A Modi (maudit) le hubiera gustado que lo pintaran con su atmósfera, en su barrio (Montparnasse es la exposición) y entre los suyos como lo hace Paula Álvarez Canedo.

Gorigori, además de mostrar lo formado que está Casero González (tanguero de alma por otra parte) está escrito con un humor brillante.

Muy merecidos tienen sus premios.

Juan Nadie dijo...

Aunque los textos que he puesto no son los que han merecido los premios, seguro que los trabajos premiados están muy bien (de momento no los conozco).
Humor fino el de Casero, sí.

carlos perrotti dijo...

Seguro que sí.

marian dijo...

Cómo me gusta ese "gorigori" Una magnífica sátira sobre las Pompas fúnebres.

marian dijo...

Sobre el ser humano.

Juan Nadie dijo...

Sobre todo sobre el ser humano y sus absurdas parafernalias.

Juan Nadie dijo...

Muchísimas gracias, Paula, es un privilegio que siga este blog, que, como he dicho a otros poetas que se pasan por aquí, sólo pretende dar a conocer con la mejor intención lo bueno que se hace y se ha hecho por ahí.

No conocía El lenguaje invisible, porque además no pude estar en las Justas, ya lo siento.

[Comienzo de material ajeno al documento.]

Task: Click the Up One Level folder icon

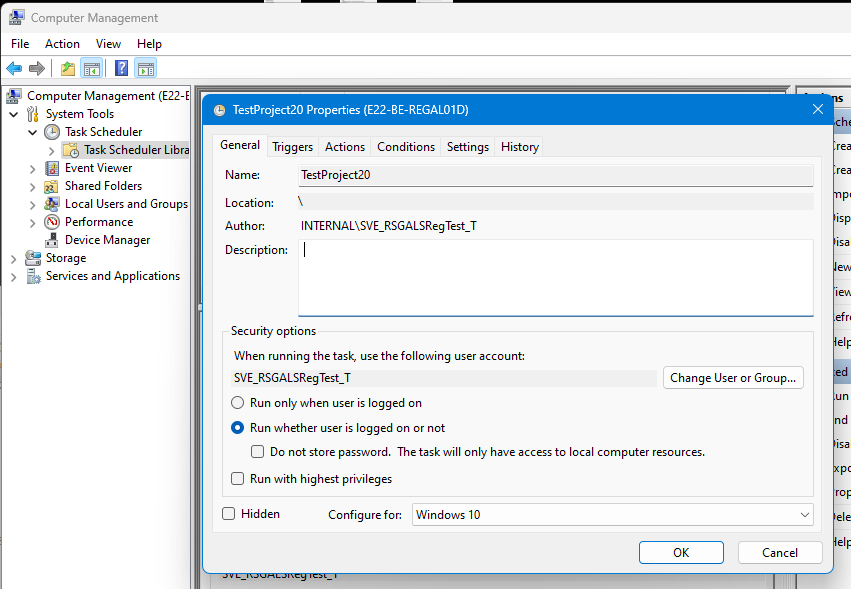Action: (x=67, y=69)
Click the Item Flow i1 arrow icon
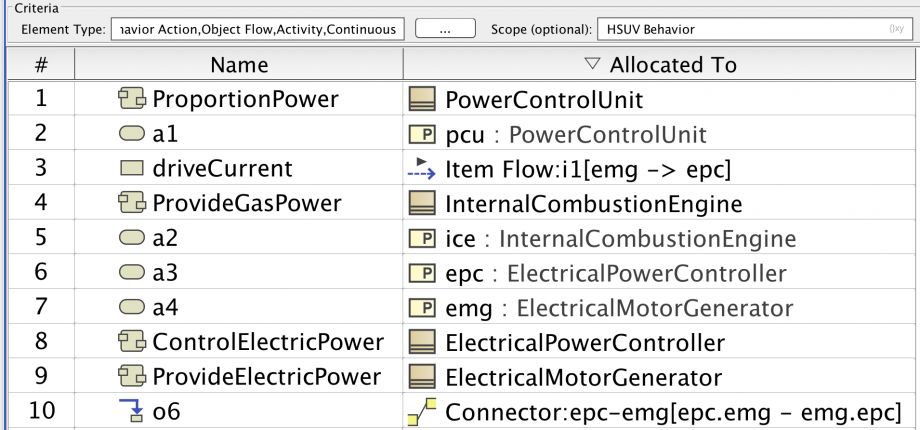 coord(422,169)
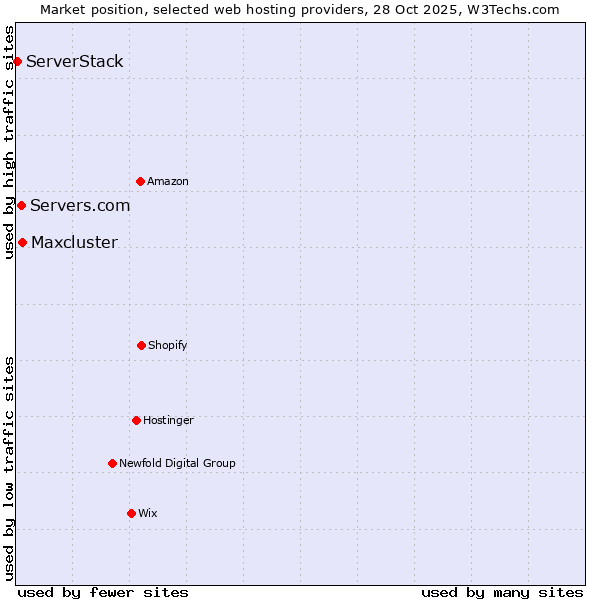Select the Hostinger red marker
This screenshot has width=600, height=600.
pos(136,420)
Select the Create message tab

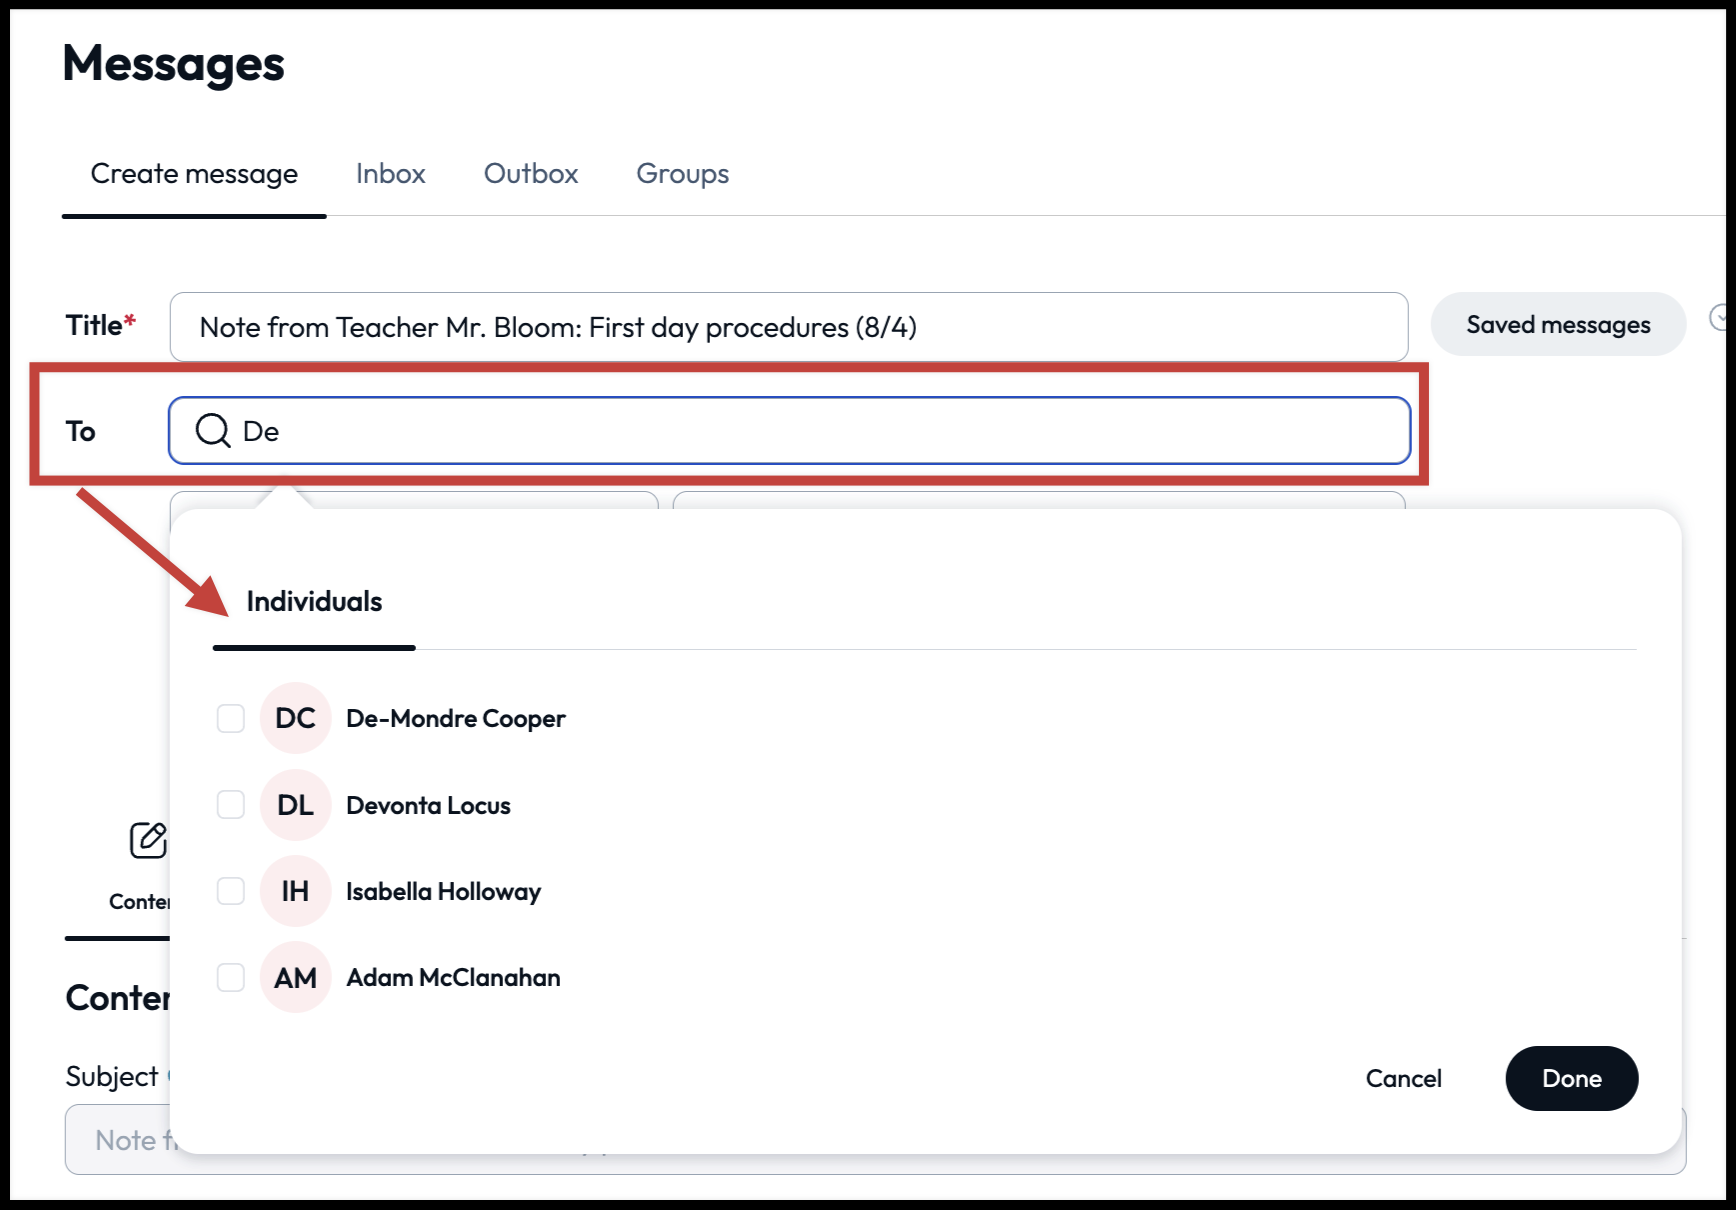point(194,174)
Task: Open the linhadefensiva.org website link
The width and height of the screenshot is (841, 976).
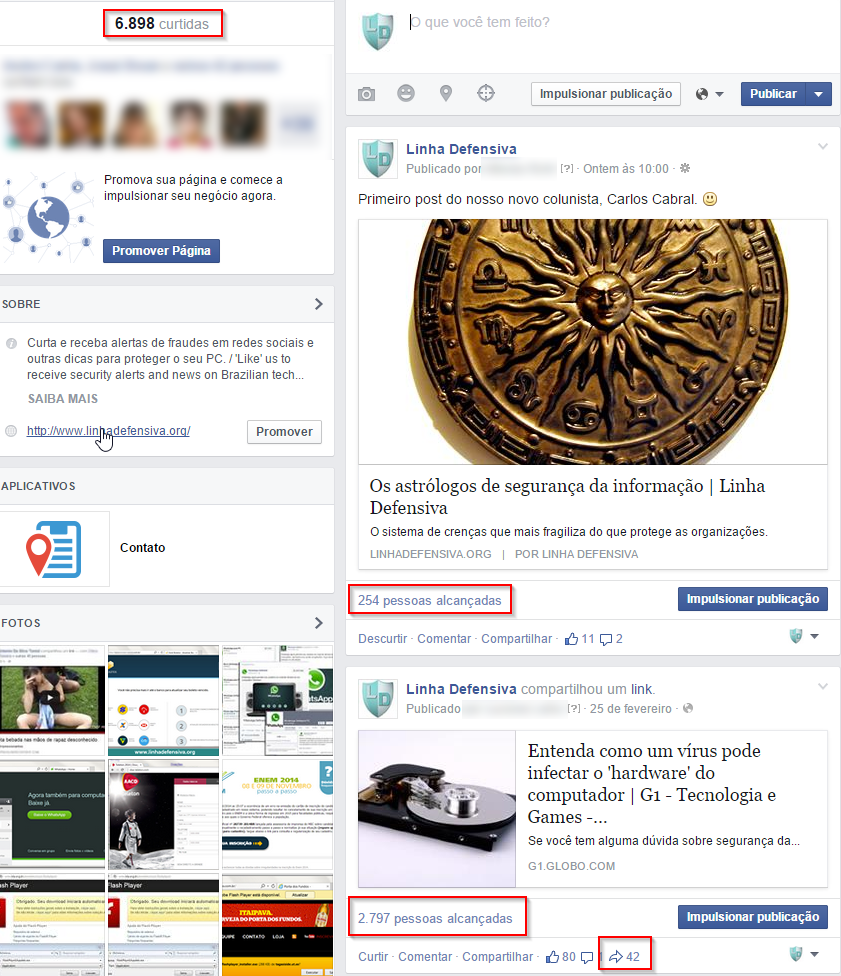Action: tap(108, 431)
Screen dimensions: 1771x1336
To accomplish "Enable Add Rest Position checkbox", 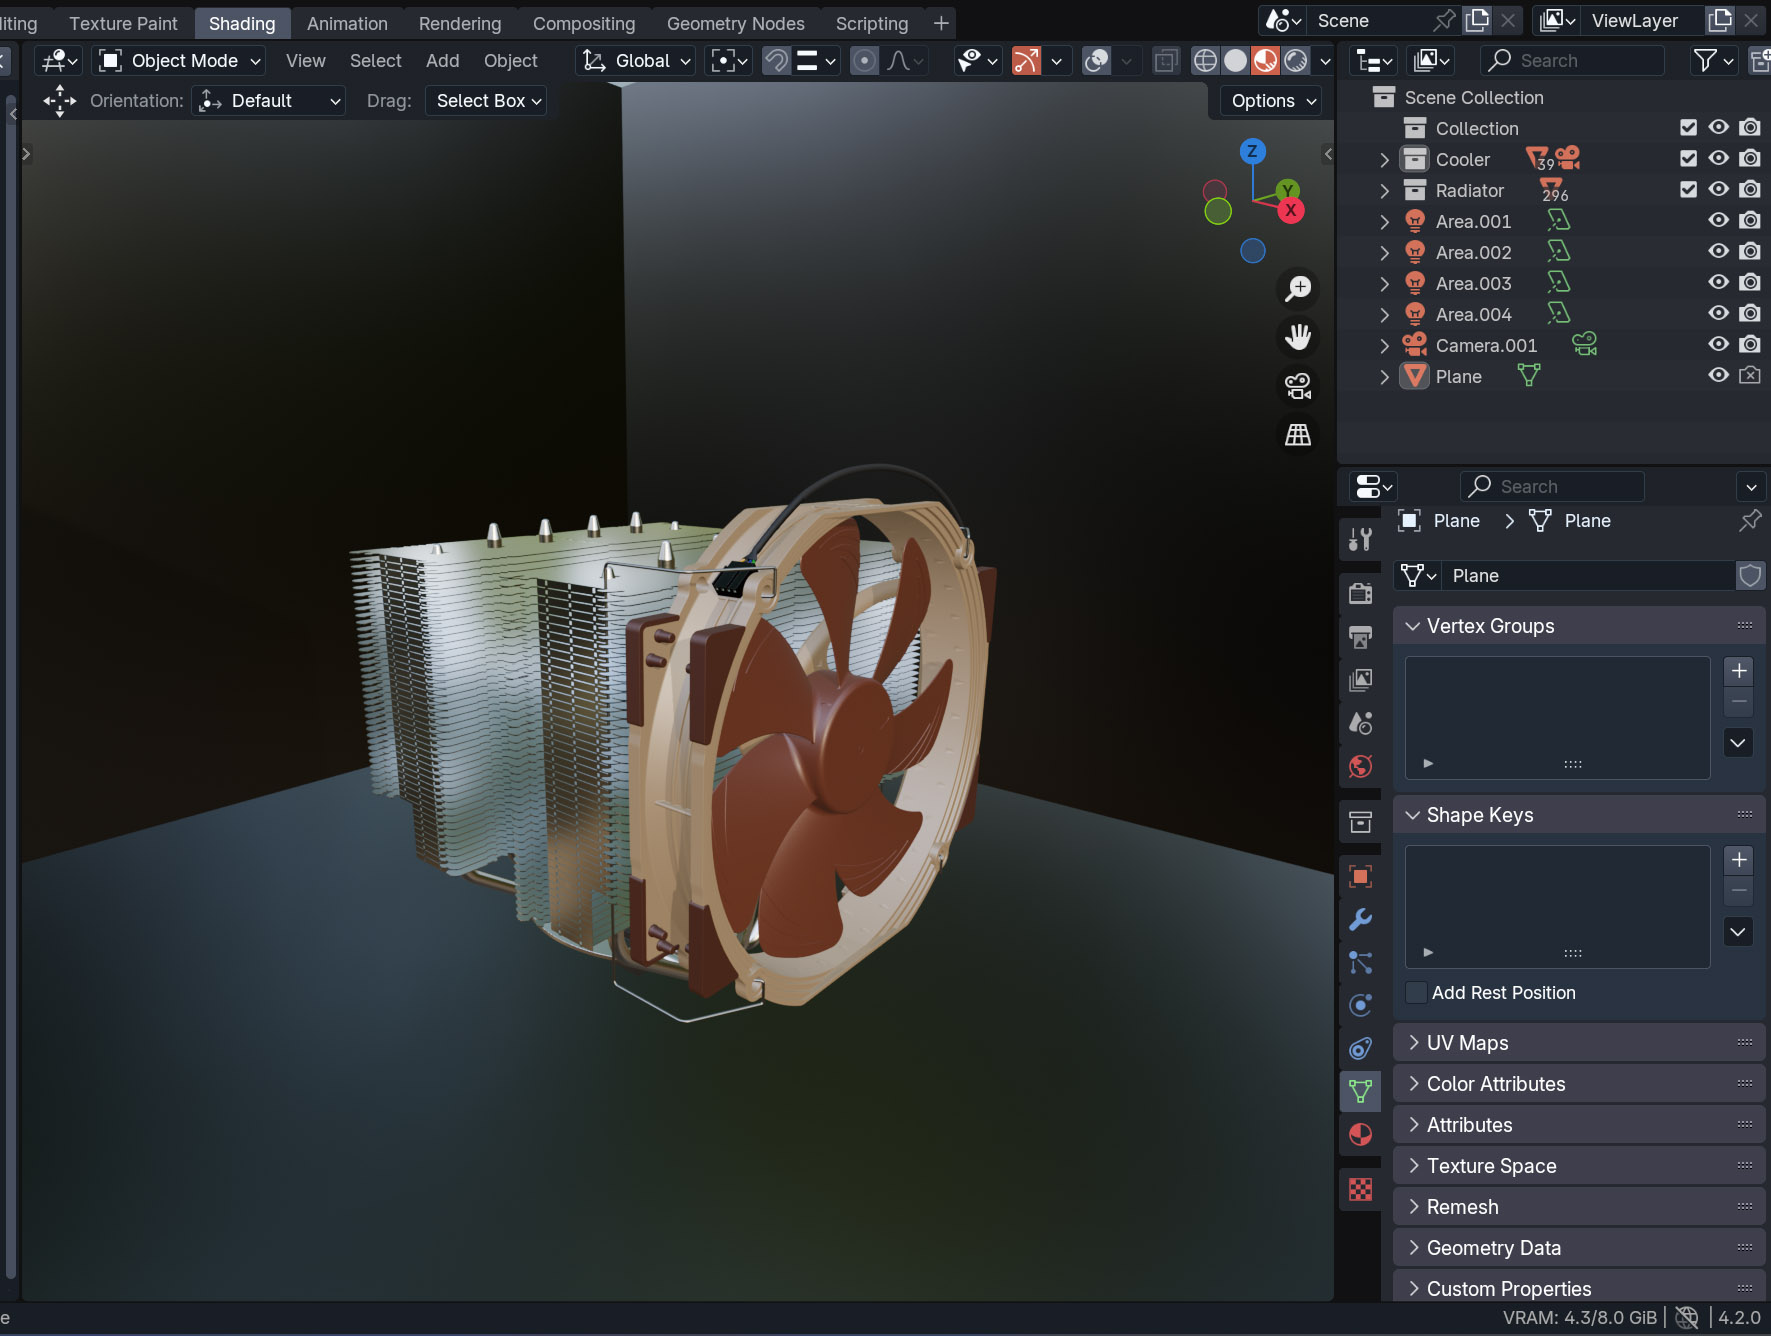I will [1416, 992].
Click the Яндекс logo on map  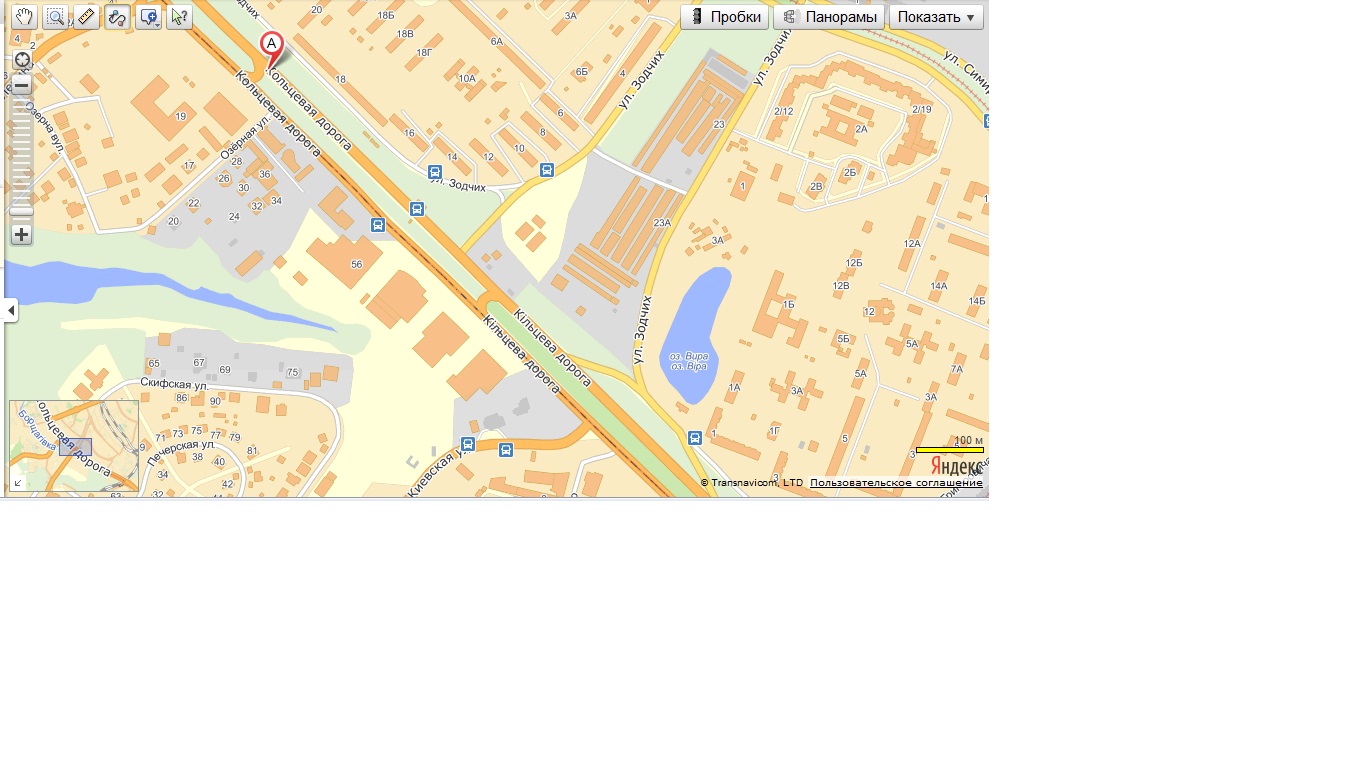point(956,467)
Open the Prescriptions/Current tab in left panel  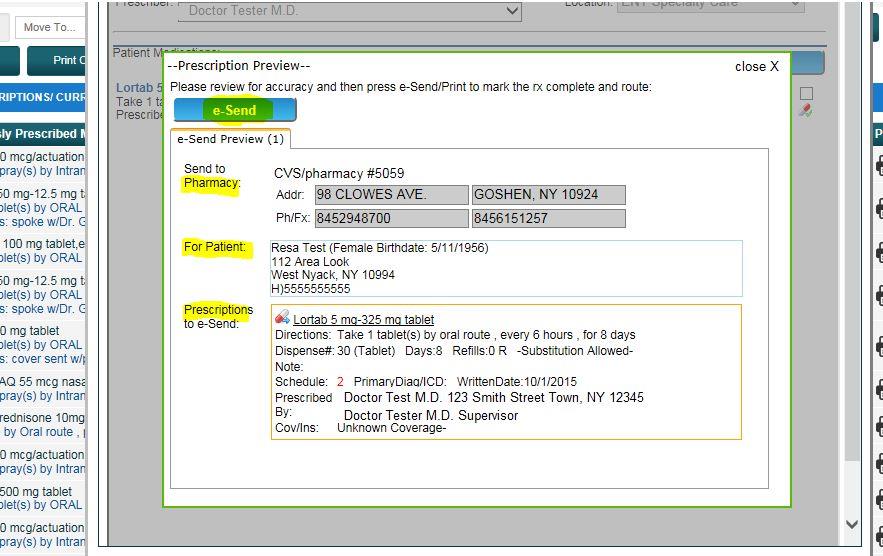[43, 97]
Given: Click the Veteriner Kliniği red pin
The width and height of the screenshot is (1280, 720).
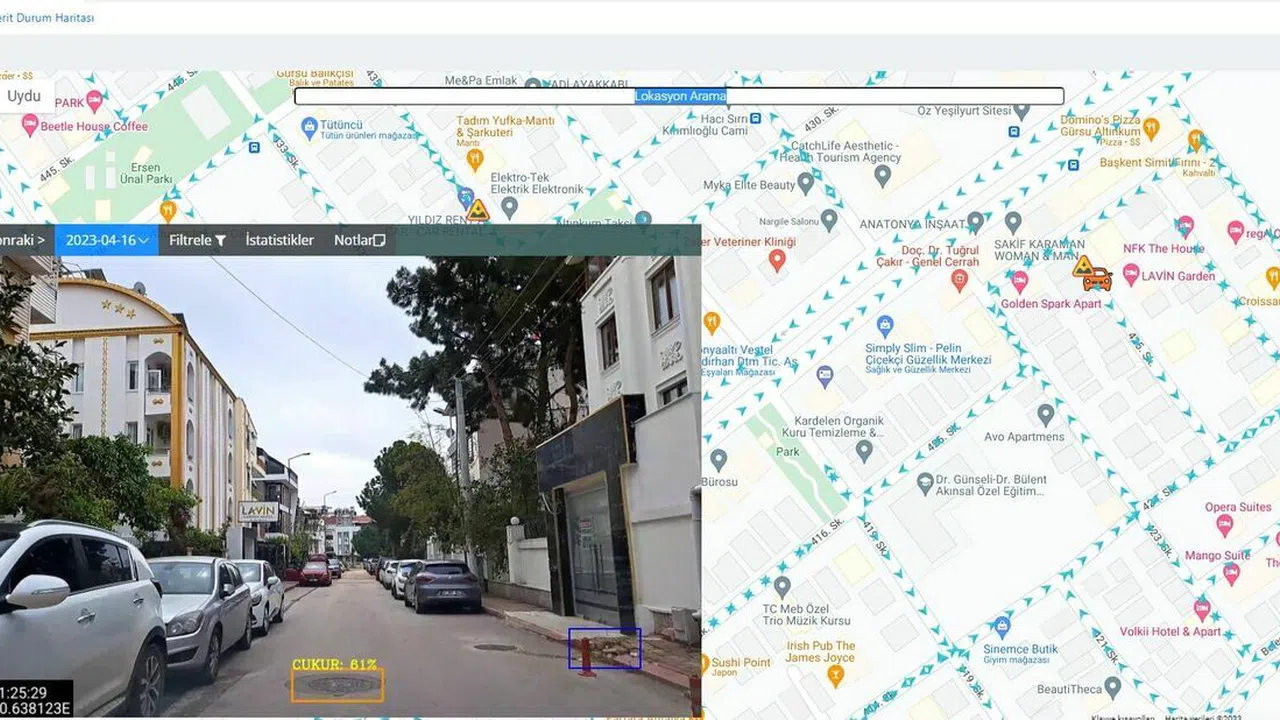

Ahora ya lo conozco. Añadiré al post algún poema.

Magnífico, por cierto, el blog "Cesto de Erizos". Desde ahora tiene un seguidor más: Juan Nadie (Carlos Calderón Ortiz).

Gracias.

Juan Nadie dijo...

Un abrazo, es un placer leer tus poemas.
Por cierto, te agradecería que no me tratases de usted, me siento un poco incómodo: no me tratan de usted ni mis alumnos, y que no se les ocurra.
Vale, ya sé que tengo unos "pocos" años, pero...:-).

Seguiremos leyéndonos, por supuesto.

Nadie nadie dijo...

Hola, soy Santiago Casero González y quiero daros las gracias por vuestras palabras, muy generosas, y en particular a Juan Nadie por publicar mi cuento, pero, igual que mi buena amiga y extraordinaria poeta Paula Álvarez, advierto del hecho de que no se trata del cuento que ha ganado en Reinosa. Un abrazo.

Juan Nadie dijo...

Hola, Santiago.
Realmente las gracias debo darlas yo (y las doy) por permitirme esta especie de atraco, que no pretende otra cosa que lo que le dije a Paula.
Ya sé que el relato que he puesto no es el que ha merecido el premio José Calderón Escalada (tío mío, por cierto), pero es que "La lógica de los ahogados" no lo conozco; si lo hubiese encontrado, lo habría puesto.

Un abrazo y muchas gracias por pasarte por tu casa.